Vision models, such as llava, can take images as context for prompts. Here is an example, with a (small) image of the Edinburgh skyline.
from haverscript import connect, echo
image_src = f"examples/images/edinburgh.png"
model = connect("llava") | echo()
model.chat("Describe this image, and speculate where it was taken.", images=[image_src])
> Describe this image, and speculate where it was taken.
This is a panoramic photograph depicting a cityscape with notable landmarks.
In the foreground, there's a wide street lined with buildings and shops. On
either side of the street, you can see various architectural styles suggesting
a mix of historical and modern construction.
In the middle ground, there's an open space that leads to a significant
building in the distance, which appears to be a castle due to its fortified
walls and design elements typical of medieval architecture.
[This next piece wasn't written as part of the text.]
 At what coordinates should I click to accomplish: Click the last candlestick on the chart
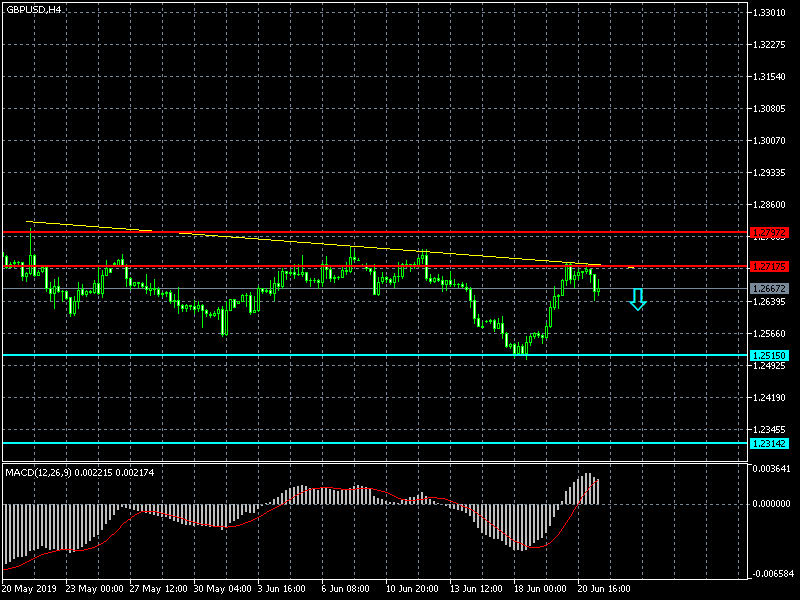coord(597,288)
The castle is
likely an important landmark within the city.
Further back, beyond the castle, you can see more of the city, with trees and
other buildings indicating a densely populated area. There's also a notable
feature in the background that looks like a bridge or an overpass, spanning
across a body of water which could be a river or a loch.
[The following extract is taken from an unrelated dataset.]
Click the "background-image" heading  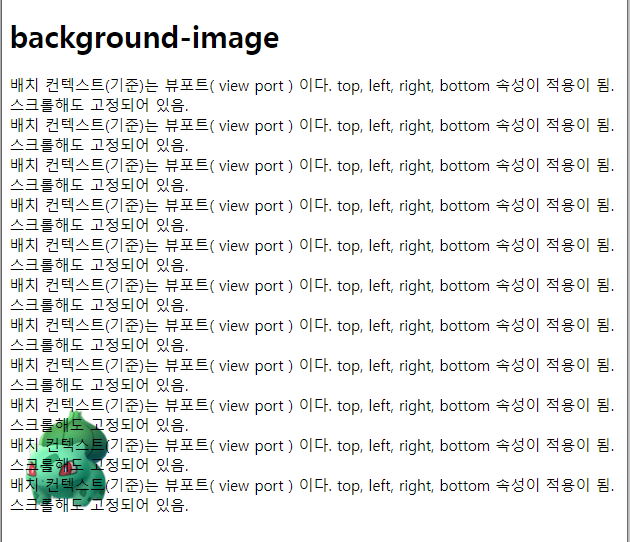point(145,37)
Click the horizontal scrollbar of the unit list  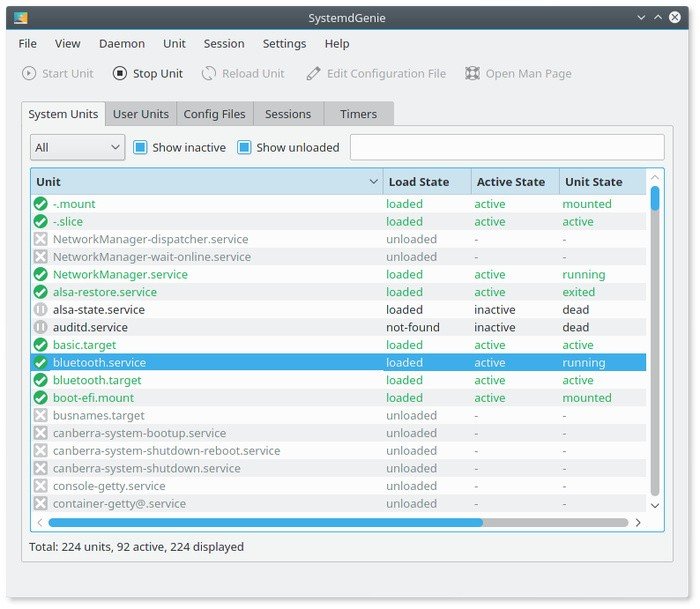265,522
The sky is partly cloudy, suggesting that the weather might be changing or
it's just a typical day with some clouds. The vegetation appears lush and
well-maintained, indicating that this city values its green spaces.
Based on these observations, it seems likely that this image was taken in
Edinburgh, Scotland. The castle in the distance is unmistakably Edinburgh
Castle, one of the most iconic landmarks in Edinburgh. The architecture, the
layout of the streets, and the presence of the castle are all indicative of
the city's rich history and its blend of historical and modern elements.